Truth and the Burundi Coffee Hills

expat living, burundi coffee, coffee farmHere’s the bone rattling truth, and I bet you never guessed it… I’m finding Burundi to be a difficult place to live. Beautiful, but difficult. Even though we are among the 2% with electricity and we have a nice big bed to sleep in at night, it’s still not easy. Communication is so challenging that by the end of the day I want to curl up in a ball and cry… and sometimes I do. The whole family has not had a solid poo between us since we moved here. The shower trickles out every morning and the boy’s bath takes over an hour to fill… one quarter of the way. We have five sinks… and only 2 work. Zero toilet seats. One refrigerator that barely works. There is a sugar shortage, a beer shortage, a petrol shortage, a water shortage, and an electricity shortage. There is also a shortage on human beings who are not corrupt or “after something.” We see guns every day, they are everywhere. We hear grenades… every day. These things are not terrible travesties in themselves, but they add up. Like points on a board, all stacking up against our resilience. Slowly wearing down the resources of our being.

Everywhere we go we are aware that we are different. In the coffee hills often the kids are too scared of “the mzungu babies” to play with the boys. But they will watch them. All.day.long. they will watch. For a short period of time this is ok, but when you live here it begins to get you bone-weary.
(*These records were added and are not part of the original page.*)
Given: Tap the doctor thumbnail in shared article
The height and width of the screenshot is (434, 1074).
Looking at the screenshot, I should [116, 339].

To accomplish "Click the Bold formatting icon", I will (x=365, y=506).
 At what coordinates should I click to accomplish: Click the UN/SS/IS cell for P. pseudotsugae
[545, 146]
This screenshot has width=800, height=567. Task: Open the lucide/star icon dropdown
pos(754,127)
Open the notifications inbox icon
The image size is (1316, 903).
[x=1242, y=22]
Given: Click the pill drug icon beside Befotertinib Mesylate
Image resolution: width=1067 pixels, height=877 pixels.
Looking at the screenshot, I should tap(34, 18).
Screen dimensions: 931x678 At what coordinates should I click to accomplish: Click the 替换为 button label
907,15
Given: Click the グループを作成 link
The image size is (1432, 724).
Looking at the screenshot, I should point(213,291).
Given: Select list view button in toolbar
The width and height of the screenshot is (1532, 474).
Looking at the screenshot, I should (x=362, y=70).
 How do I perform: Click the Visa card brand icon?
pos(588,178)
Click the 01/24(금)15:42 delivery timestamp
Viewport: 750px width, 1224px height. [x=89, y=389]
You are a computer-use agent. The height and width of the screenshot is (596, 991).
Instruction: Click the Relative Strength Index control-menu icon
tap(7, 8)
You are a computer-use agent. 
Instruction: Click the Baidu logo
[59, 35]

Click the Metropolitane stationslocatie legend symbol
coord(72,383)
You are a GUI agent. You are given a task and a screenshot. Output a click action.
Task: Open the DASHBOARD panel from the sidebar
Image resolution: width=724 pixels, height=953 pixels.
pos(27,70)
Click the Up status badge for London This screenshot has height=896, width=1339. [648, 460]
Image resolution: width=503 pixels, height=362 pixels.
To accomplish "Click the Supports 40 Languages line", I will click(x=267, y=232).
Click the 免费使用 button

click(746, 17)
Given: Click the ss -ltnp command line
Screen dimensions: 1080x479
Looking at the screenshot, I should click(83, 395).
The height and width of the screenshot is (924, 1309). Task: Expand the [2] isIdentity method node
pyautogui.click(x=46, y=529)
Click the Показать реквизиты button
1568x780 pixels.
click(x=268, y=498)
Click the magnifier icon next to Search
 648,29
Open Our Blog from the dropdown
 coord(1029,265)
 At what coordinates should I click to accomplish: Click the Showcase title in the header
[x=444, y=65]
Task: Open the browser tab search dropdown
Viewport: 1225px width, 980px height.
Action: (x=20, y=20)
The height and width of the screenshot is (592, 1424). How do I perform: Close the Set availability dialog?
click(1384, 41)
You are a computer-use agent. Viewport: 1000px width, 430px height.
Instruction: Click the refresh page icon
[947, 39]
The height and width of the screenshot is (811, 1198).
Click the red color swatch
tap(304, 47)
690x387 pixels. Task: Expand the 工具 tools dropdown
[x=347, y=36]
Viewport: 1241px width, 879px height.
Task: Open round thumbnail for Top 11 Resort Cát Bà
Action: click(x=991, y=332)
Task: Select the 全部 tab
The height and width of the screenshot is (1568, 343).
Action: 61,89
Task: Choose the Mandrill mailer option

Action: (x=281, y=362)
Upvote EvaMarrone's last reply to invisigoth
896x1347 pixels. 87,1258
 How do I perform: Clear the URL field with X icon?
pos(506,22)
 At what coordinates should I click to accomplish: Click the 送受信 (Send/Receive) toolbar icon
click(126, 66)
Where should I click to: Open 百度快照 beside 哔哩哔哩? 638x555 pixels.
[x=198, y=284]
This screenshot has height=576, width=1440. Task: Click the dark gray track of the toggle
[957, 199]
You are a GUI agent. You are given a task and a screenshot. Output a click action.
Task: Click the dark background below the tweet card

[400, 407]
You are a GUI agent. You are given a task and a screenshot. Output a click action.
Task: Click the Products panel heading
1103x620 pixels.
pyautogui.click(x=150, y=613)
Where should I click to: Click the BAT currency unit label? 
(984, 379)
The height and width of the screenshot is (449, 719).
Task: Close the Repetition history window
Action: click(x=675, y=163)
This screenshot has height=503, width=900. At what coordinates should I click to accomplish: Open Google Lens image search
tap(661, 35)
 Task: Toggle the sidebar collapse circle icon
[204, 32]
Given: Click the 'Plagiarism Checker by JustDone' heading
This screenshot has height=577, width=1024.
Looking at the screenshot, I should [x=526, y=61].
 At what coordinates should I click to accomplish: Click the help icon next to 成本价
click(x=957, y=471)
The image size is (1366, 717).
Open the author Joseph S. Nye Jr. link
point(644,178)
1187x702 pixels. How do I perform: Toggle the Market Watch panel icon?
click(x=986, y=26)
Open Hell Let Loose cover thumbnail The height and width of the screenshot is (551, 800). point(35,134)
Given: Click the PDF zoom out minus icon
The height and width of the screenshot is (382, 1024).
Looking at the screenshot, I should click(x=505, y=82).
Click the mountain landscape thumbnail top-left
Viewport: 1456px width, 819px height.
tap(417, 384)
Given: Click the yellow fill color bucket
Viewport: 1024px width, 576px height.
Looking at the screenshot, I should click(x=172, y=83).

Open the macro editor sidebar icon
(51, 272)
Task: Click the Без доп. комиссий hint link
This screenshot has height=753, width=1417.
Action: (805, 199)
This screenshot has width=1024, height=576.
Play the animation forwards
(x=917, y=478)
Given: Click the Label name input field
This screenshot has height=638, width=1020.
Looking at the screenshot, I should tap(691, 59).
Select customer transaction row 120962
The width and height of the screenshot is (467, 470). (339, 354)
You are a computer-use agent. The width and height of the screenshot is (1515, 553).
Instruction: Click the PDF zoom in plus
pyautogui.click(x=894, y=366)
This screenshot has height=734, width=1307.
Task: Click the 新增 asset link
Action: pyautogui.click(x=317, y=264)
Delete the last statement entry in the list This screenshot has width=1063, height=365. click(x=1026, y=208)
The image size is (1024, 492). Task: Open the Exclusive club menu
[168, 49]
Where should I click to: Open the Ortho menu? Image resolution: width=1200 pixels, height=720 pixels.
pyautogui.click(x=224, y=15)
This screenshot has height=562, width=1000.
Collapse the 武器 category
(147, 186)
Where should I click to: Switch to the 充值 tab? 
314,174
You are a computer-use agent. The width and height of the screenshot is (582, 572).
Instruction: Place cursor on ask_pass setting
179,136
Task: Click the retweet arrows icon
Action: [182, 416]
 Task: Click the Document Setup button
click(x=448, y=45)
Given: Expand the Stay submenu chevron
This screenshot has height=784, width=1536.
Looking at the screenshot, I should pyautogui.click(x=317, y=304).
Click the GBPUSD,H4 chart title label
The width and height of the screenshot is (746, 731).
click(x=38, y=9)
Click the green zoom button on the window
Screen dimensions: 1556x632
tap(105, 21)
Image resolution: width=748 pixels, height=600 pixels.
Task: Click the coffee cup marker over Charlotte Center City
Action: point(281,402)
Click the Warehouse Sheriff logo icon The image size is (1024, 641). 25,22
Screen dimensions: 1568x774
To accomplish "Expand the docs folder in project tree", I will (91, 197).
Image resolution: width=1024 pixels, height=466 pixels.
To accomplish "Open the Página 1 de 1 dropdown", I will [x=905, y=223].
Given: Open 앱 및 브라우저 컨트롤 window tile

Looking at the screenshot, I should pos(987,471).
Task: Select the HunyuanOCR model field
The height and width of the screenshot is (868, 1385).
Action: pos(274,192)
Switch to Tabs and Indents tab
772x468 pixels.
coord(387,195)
Like living in a petri dish, hot and back lit for better viewing. I’ve begun to wonder if my children will grow up feeling like they are separate. different. or even, special. Is this place going to be positive or negative for them? Because if negative is the answer…. well. Or will it just be life, an existence normal to them but foreign to their parents.

We have days of spirited hope, and days when we see the formation of dark clouds hovering just over our souls. On those days, the cloud hovering days, there is no place to escape it. No movie theatre. No shopping mall. No TV (that one’s our choice). No sushi. No refreshing distractions… instead we just have to look ourselves smack dab in the face.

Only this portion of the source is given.